- Listed records -
..........
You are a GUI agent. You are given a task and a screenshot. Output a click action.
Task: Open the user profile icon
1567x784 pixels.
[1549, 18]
..........
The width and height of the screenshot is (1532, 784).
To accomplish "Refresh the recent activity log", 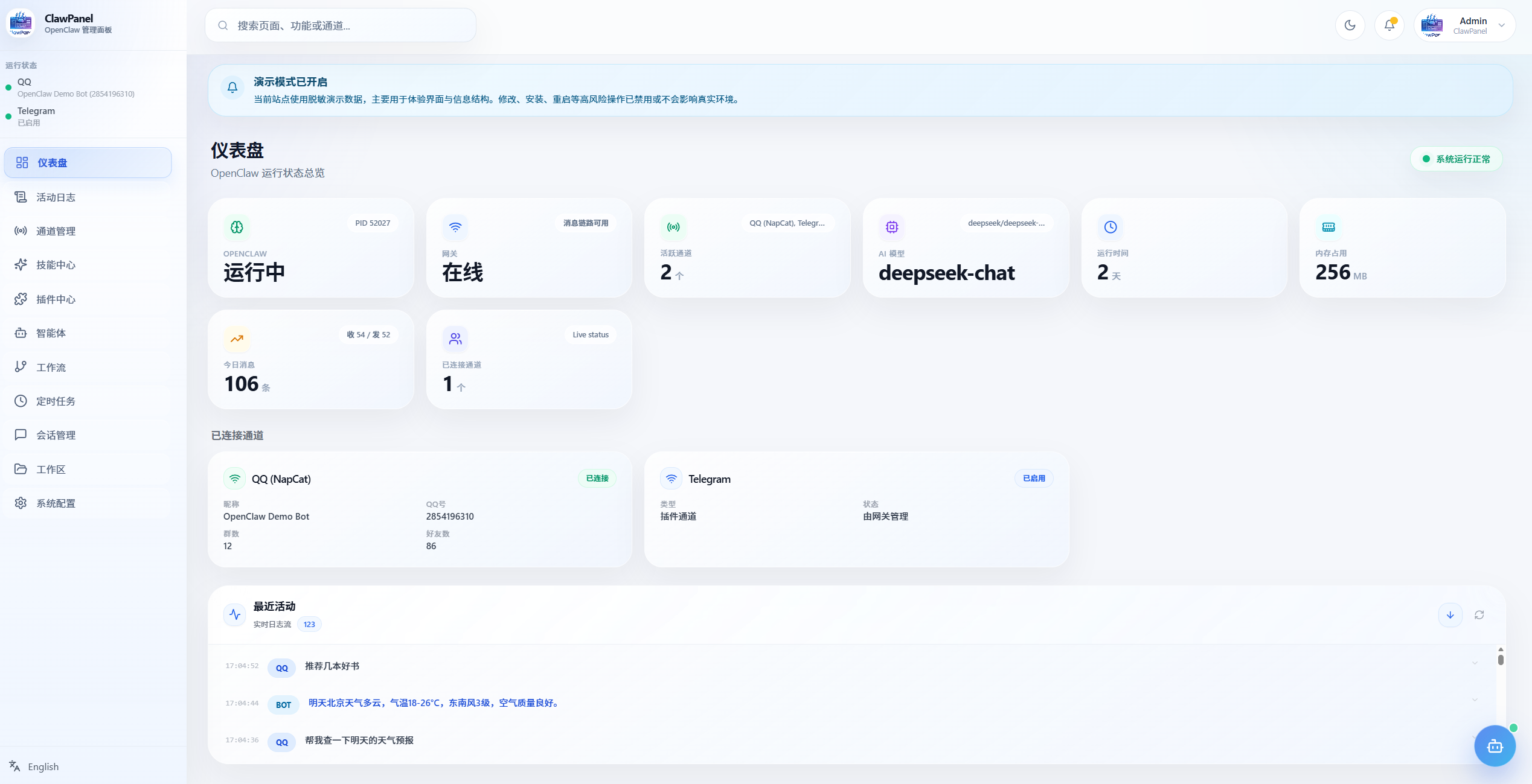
..........
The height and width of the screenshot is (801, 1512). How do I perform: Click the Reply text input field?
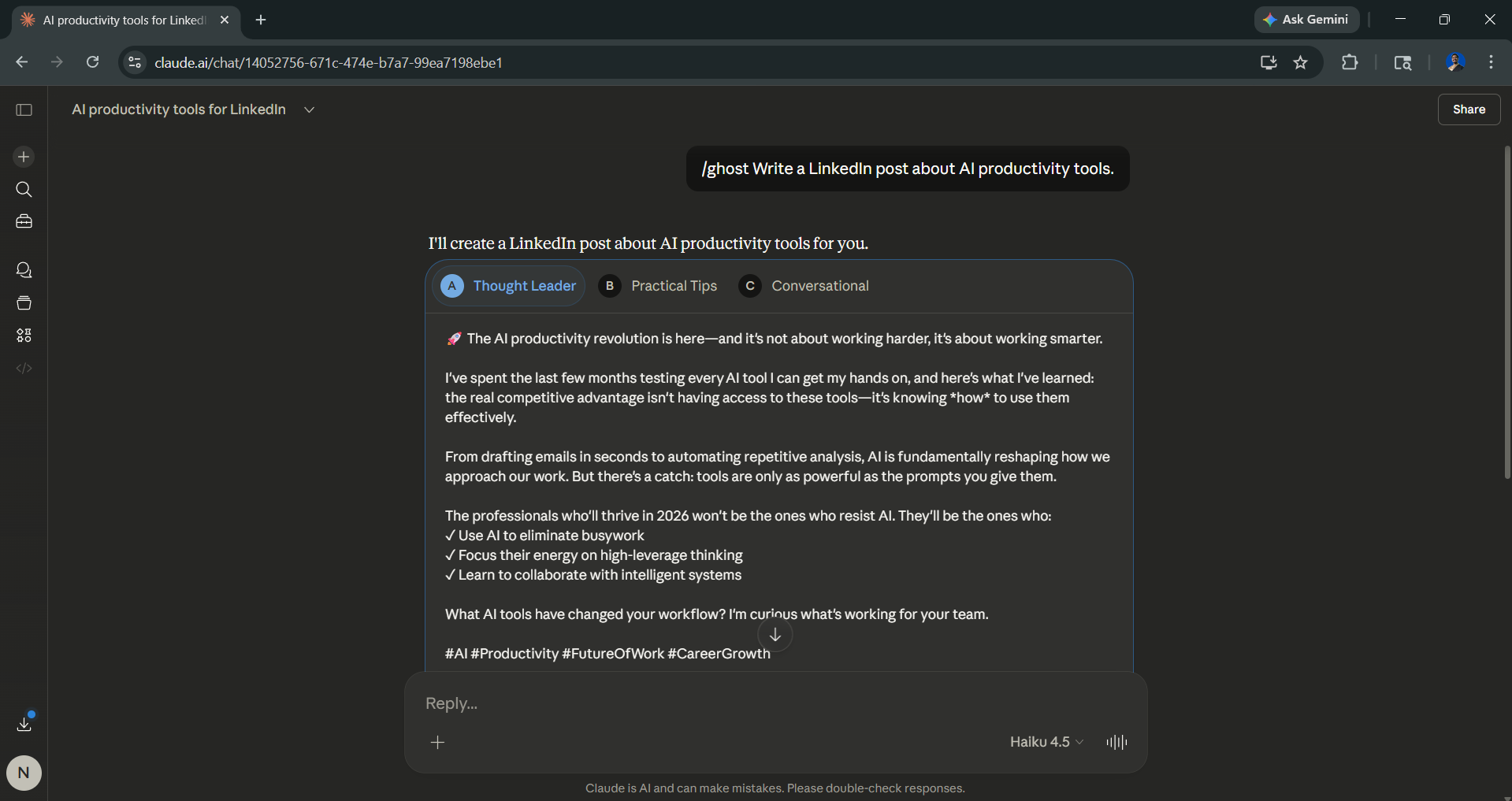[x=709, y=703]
..........
- Task goal -
Lay out the items between the line containing "The height and" and the line containing "[x=709, y=703]", inclusive, as a two-column CSV with the headers instruction and click_point. Give one row per item, put each item's text and its answer in a single quoted field with line breaks turned into spaces, and leave the pictures out.

- The solution -
instruction,click_point
"The height and width of the screenshot is (801, 1512). How do I perform: Click the Reply text input field?","[x=709, y=703]"